Steven Sadowski February 17, 2014 at 08:33 PM
The goal of a corporation is to establish a monopoly. In a free market this would be done by providing unparalleled service at unbeatable prices. However we do not have a free market. What remains outside of the govt's administration is partnered with govt. As crony-capitalism. The only true threat to a monopoly is a start-up. I can give you dozens of examples but most recently ADT is losing business to small businesses that offer the same thing w/o the long term contract. There will be an answer to Home Depot but not just because it's made in the USA but because you can get a ton of stuff for remodeling cheaper. If not? Guess what It's Home Depot or Lowes. Maybe there is no mom and pop solution?
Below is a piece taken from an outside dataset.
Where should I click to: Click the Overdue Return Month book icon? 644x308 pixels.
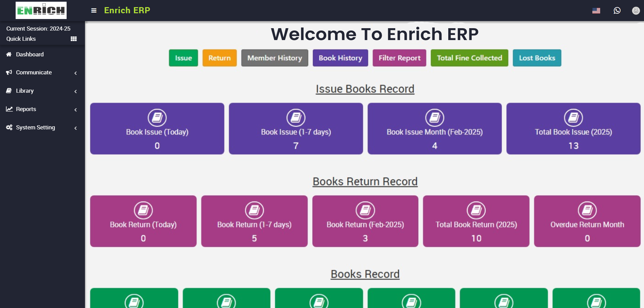[x=587, y=210]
steve forte February 18, 2014 at 07:14 AM
Well mon and pops are offering a different product. Maybe I shouldn't say a different product , but they are delivering it in a different way. When Im working and I have to run to a hardware store Im already pissed at myself for not having said item in the truck already. Im not looking to drive 5 miles, walk across a huge parking lot then wonder a warehouse for an item. A mom and pop offers me the ability to park next to the door, waltz in , get what I need in under 4 minutes and be on my way. Yes I may have spent $1 or $2 more for said item ,but I will more then make up for it in less lost billable hrs. Same with working around my home. Time I have to do that is limited and I don't want to waste it .
BH February 18, 2014 at 02:46 PM
To each their own Steve. I'm with you, unless I need an array of different products that my local store may not have.